If such suppositions could even be reasonably made, still the

concealment of the design, for any duration, would be impracticable. It

would be announced, by the very circumstance of augmenting the army to

so great an extent in time of profound peace. What colorable reason

could be assigned, in a country so situated, for such vast augmentations

of the military force? It is impossible that the people could be long

deceived; and the destruction of the project, and of the projectors,

would quickly follow the discovery.



It has been said that the provision which limits the appropriation of

money for the support of an army to the period of two years would be

unavailing, because the Executive, when once possessed of a force large

enough to awe the people into submission, would find resources in that

very force sufficient to enable him to dispense with supplies from the

acts of the legislature. But the question again recurs, upon what

pretense could he be put in possession of a force of that magnitude in

time of peace? If we suppose it to have been created in consequence of

some domestic insurrection or foreign war, then it becomes a case not

within the principles of the objection; for this is levelled against the

power of keeping up troops in time of peace.
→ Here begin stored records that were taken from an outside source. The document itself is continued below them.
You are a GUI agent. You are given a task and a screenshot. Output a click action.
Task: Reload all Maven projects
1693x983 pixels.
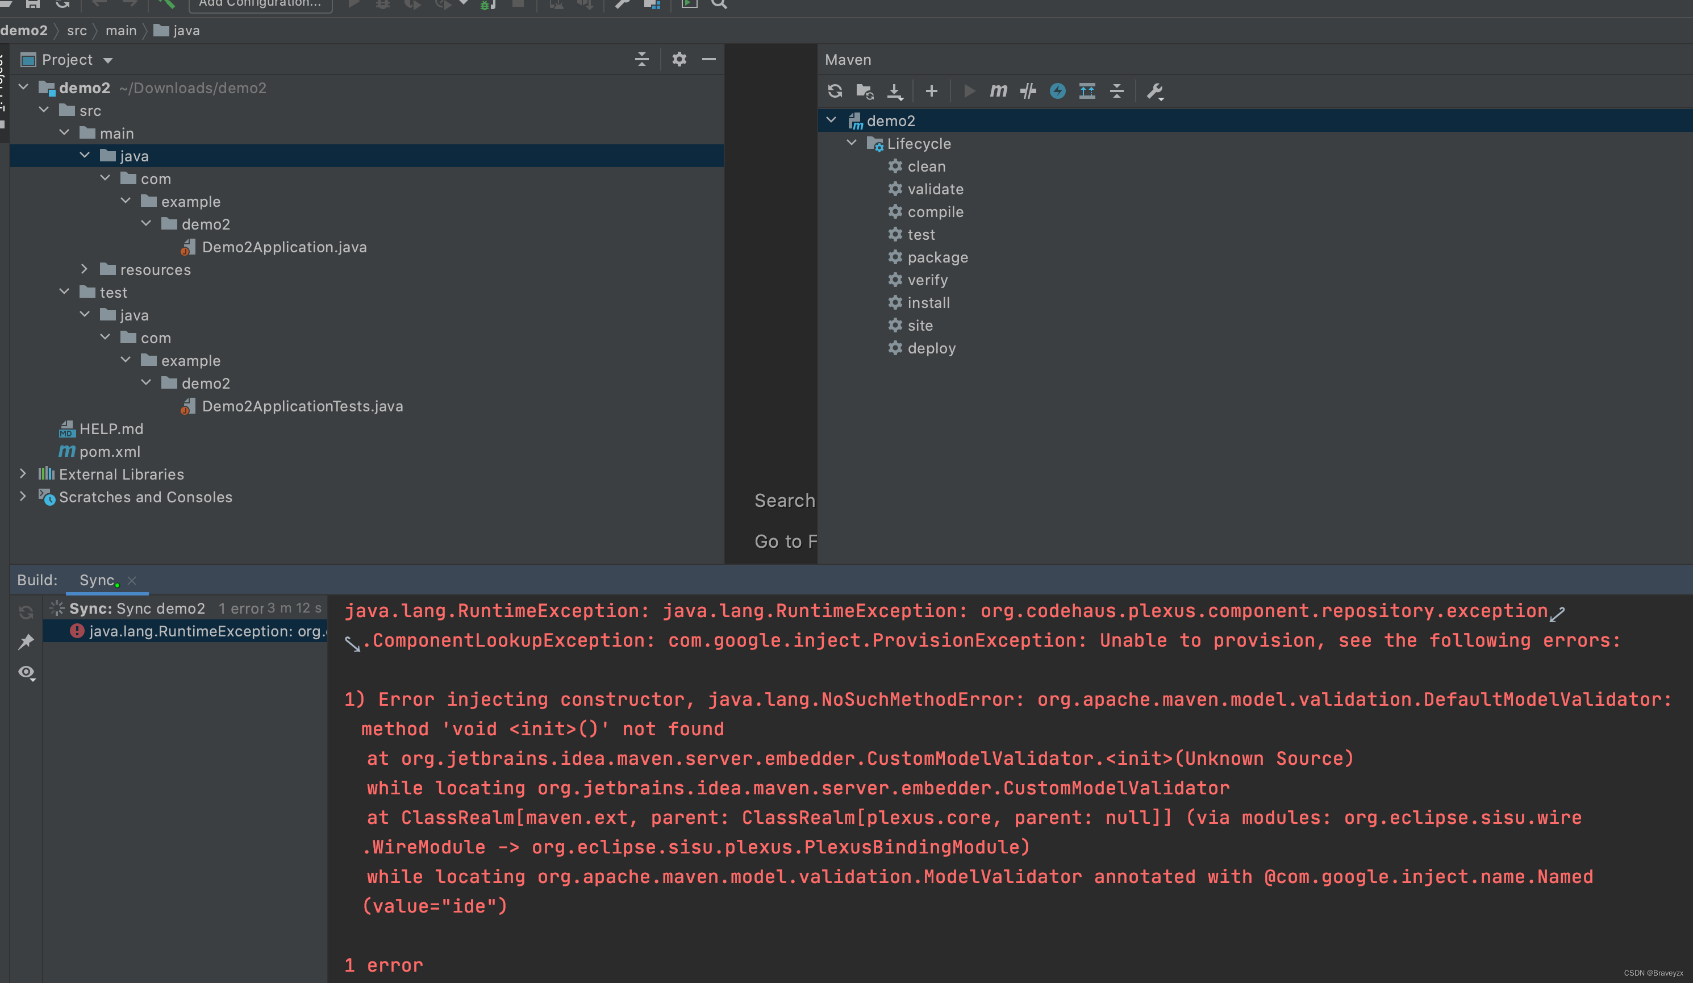[835, 91]
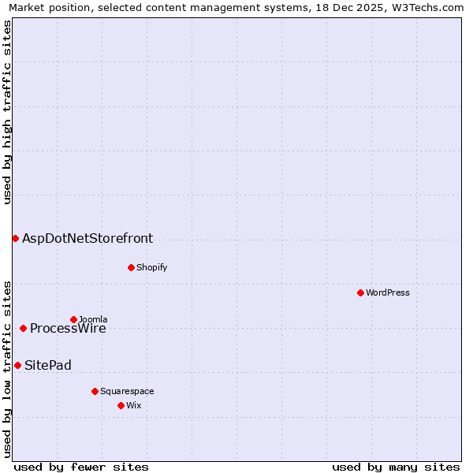Click the SitePad text label
Viewport: 473px width, 473px height.
coord(48,365)
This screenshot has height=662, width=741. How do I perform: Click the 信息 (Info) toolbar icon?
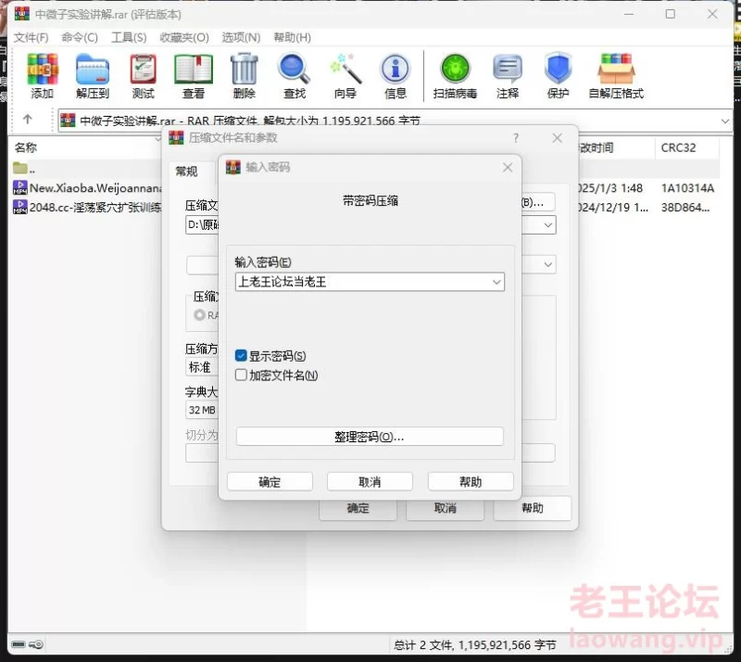(396, 76)
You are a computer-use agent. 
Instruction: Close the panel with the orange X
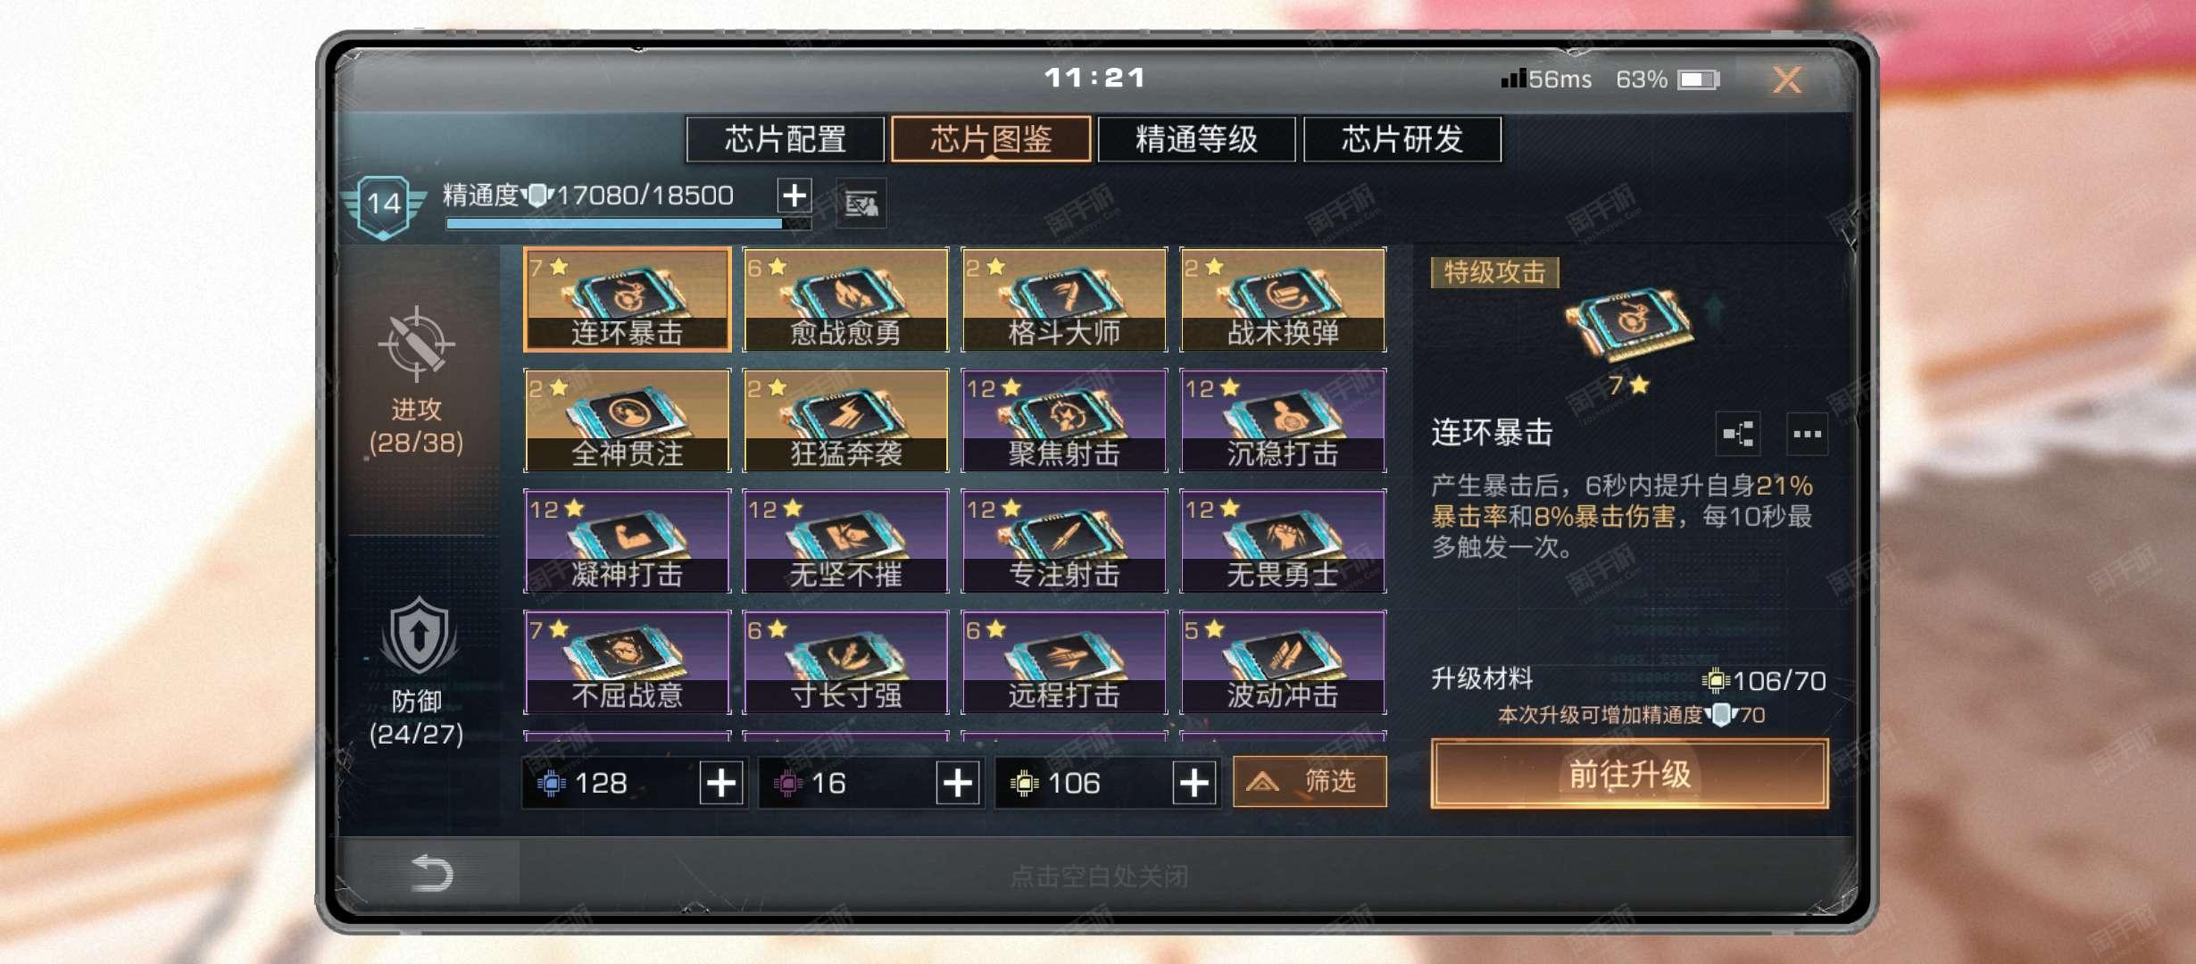pos(1787,80)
Few persons will be so

visionary as seriously to contend that military forces ought not to be

raised to quell a rebellion or resist an invasion; and if the defense of

the community under such circumstances should make it necessary to have

an army so numerous as to hazard its liberty, this is one of those

calamaties for which there is neither preventative nor cure. It cannot

be provided against by any possible form of government; it might even

result from a simple league offensive and defensive, if it should ever

be necessary for the confederates or allies to form an army for common

defense.



But it is an evil infinitely less likely to attend us in a united than

in a disunited state; nay, it may be safely asserted that it is an evil

altogether unlikely to attend us in the latter situation. It is not easy

to conceive a possibility that dangers so formidable can assail the

whole Union, as to demand a force considerable enough to place our

liberties in the least jeopardy, especially if we take into our view the

aid to be derived from the militia, which ought always to be counted

upon as a valuable and powerful auxiliary. But in a state of disunion

(as has been fully shown in another place), the contrary of this

supposition would become not only probable, but almost unavoidable.